The real stars of the show -- the SAB students
Nutcracker would be nothing without the adorable SAB students who populate this production, as well as the tireless apprentices who chug through one snow scene night after night without showing any fatigue. Ben Griffin's Fritz stole the party scene with his holy-terror portrayal. The 8 Polichinelles handled the surprisingly intricate choreography (full of glissades and jumps) like pros every night. Even when the Angels take a spill (I saw it happen twice) it's cute to see how quickly they recover. It's important to remember how foreign the idea of having children dance for large chunks of the evening was when the ballet premiered. Critic John Martin said: "The indisputable fact is that it is an inferior ballet ... There is very little dancing in The Nutcracker. To make matters no better, it is played largely by children."

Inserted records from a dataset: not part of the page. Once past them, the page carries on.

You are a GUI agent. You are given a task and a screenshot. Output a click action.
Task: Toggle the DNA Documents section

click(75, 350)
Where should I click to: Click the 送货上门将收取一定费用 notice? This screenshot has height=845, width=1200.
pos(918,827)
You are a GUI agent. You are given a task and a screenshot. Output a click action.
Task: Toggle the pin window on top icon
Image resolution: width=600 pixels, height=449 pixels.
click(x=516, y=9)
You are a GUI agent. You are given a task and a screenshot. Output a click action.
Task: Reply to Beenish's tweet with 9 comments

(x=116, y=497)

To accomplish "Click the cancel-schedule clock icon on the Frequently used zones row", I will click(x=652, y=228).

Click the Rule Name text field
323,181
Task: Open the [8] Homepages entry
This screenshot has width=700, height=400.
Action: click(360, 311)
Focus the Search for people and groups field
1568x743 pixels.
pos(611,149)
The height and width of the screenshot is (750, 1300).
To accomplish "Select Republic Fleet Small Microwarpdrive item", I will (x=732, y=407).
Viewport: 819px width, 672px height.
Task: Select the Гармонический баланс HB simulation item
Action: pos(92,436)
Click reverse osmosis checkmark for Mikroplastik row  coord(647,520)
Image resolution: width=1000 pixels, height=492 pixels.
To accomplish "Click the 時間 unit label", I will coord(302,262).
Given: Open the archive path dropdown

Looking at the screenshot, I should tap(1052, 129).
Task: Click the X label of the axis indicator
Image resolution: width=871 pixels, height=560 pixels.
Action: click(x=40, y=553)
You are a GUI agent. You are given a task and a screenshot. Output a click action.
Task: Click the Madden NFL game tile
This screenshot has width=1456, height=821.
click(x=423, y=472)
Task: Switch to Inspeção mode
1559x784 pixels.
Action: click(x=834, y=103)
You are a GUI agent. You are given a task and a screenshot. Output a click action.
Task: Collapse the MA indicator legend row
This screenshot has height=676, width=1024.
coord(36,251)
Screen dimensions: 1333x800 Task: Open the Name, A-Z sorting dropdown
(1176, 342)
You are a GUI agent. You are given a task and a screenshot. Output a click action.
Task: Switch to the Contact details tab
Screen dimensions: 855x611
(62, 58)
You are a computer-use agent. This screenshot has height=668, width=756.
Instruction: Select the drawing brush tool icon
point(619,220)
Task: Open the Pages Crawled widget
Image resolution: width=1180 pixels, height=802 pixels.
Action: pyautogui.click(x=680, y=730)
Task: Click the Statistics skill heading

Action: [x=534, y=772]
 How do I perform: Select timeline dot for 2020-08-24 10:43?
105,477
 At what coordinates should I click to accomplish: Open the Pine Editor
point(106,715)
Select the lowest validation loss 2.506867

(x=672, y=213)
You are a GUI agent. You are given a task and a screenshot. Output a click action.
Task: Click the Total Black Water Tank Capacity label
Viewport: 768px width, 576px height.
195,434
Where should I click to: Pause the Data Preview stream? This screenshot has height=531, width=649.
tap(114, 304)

More than 50 years later these thoughts seem almost sacrilegious. The enduring appeal of Mr. B's Nutcracker is that it is a children's tale, told from a child's viewpoint. Even the mice are childlike rather than truly scary, and their cheerleading of the mouse king along with their heartbreak when the mouse king dies adds a very touching element to the story. In one of the saddest moments of an otherwise joyous ballet a mouse drags the Mouse King's sword offstage, face wracked with sobs. Marie and the Prince's happiness is tempered by the grief of these very cute, likable animals. And the audience eats it up year after year. They applaud every night when the Nutcracker takes off his costume and the Prince comes forward to bow to the audience in tendu. The moment has as much heart-stopping beauty as all the dancing scenes. Mr. B's Nutcracker still warms the heart and touches the soul. It is his eternal Christmas present. And in times of turmoil for NYCB, it's a reminder that the ballet company that Mr. B built is stronger than any one person. It's now an American institution.

And so after Nutcracker #7 I swear I am done. For one thing, my credit card can't afford another Nutcracker. But it was worth every second (and penny) -- my bank account might be empty but my heart is full.